目前已开发出许多控制误发现率的多重检验程序，用于识别一些在两个不同组别之间显示出显著统计学差异的情况（如基因）。然而，在一些实际数据集中遇到的一个常见问题是存在高度尖峰的空分布。在这种情况下，由于 "虚假阳性 "的存在，现有的方法很难控制 I 类错误，但这一问题在以往的文献中还没有得到解决。我们的团队最近在分析 SET4 基因缺失数据时遇到了这个问题，并建议使用比例混合正态分布来模拟空分布。然而，由于对尖峰的强烈假设，这种方法的使用受到了限制。在本文中，我们提出了一种新的多重检验程序，它可应用于任何类型的尖峰数据，包括无尖峰或有一个或两个尖峰的情况。我们的方法包括截断 0 附近的中心统计量（这是空尖峰的主要贡献），以及可能被其他分布污染的两个尾部。我们将这种方法称为 "双重截断法"。应用双重截断法后，我们使用双重截断最大似然估计法估计空密度。我们利用模拟数据用数字证明了我们提出的方法能有效地将误发现率控制在理想水平。此外，我们还将我们的方法应用于两个真实数据集，即 SET 蛋白质数据和牡丹数据。

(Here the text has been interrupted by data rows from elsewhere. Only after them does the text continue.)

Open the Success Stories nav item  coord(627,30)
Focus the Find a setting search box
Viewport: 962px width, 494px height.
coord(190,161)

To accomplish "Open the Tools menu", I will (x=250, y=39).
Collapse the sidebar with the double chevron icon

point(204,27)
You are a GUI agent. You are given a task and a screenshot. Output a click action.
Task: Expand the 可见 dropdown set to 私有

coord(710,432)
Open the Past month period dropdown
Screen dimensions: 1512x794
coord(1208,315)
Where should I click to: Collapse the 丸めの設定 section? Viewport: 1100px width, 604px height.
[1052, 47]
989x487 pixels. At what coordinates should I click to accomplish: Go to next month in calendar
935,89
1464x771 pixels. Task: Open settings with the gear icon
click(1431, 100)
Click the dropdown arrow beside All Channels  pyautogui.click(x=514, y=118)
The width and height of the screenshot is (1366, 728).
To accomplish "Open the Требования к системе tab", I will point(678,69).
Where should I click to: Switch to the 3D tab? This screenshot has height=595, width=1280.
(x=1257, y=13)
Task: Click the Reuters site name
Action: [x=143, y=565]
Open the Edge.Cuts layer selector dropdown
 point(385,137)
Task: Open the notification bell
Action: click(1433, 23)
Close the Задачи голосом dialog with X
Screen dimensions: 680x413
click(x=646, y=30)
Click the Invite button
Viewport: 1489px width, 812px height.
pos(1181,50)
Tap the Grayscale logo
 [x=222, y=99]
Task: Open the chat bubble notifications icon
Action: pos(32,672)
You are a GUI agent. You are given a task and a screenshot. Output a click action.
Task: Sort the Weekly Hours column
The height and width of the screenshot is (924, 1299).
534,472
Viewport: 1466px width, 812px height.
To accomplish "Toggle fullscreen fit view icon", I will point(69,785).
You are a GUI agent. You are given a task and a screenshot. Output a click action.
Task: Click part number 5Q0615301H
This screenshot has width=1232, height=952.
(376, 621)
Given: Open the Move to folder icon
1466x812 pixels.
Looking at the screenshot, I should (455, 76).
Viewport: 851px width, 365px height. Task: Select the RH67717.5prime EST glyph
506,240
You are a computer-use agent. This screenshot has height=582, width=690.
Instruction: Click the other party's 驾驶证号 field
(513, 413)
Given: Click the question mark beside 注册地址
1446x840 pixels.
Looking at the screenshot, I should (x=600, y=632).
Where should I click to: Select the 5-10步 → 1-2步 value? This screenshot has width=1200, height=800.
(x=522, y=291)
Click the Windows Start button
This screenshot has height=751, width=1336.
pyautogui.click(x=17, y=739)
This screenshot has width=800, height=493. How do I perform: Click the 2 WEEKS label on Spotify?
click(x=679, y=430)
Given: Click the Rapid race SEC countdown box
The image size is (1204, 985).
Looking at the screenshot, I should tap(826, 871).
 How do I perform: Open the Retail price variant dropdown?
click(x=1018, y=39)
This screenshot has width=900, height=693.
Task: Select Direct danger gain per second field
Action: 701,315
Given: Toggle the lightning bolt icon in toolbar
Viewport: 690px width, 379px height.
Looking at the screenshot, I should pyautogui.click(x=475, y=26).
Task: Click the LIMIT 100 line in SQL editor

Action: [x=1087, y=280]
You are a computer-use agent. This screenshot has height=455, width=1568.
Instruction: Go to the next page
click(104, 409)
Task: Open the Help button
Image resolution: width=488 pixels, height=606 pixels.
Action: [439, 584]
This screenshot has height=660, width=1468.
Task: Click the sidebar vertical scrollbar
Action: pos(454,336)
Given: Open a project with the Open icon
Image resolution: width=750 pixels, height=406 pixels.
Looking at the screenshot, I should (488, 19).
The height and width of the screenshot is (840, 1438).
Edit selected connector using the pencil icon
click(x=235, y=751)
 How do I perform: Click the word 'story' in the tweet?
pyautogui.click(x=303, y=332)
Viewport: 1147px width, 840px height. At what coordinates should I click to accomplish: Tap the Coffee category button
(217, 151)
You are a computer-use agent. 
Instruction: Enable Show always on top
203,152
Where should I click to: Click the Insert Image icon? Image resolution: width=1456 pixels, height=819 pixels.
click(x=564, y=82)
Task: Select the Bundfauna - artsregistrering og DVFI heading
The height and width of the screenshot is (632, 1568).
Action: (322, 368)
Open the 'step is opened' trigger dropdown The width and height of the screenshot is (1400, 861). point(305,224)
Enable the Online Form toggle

本文章由计算机程序翻译，如有差异，请以英文原文为准。

求助全文

约1分钟内获得全文去求助

来源期刊

Computational Statistics 数学-统计学与概率论

CiteScore

2.90

自引率

0.00%

发文量

122

审稿时长

>12 weeks

期刊介绍： Computational Statistics (CompStat) is an international journal which promotes the publication of applications and methodological research in the field of Computational Statistics. The focus of papers in CompStat is on the contribution to and influence of computing on statistics and vice versa. The journal provides a forum for computer scientists, mathematicians, and statisticians in a variety of fields of statistics such as biometrics, econometrics, data analysis, graphics, simulation, algorithms, knowledge based systems, and Bayesian computing. CompStat publishes hardware, software plus package reports.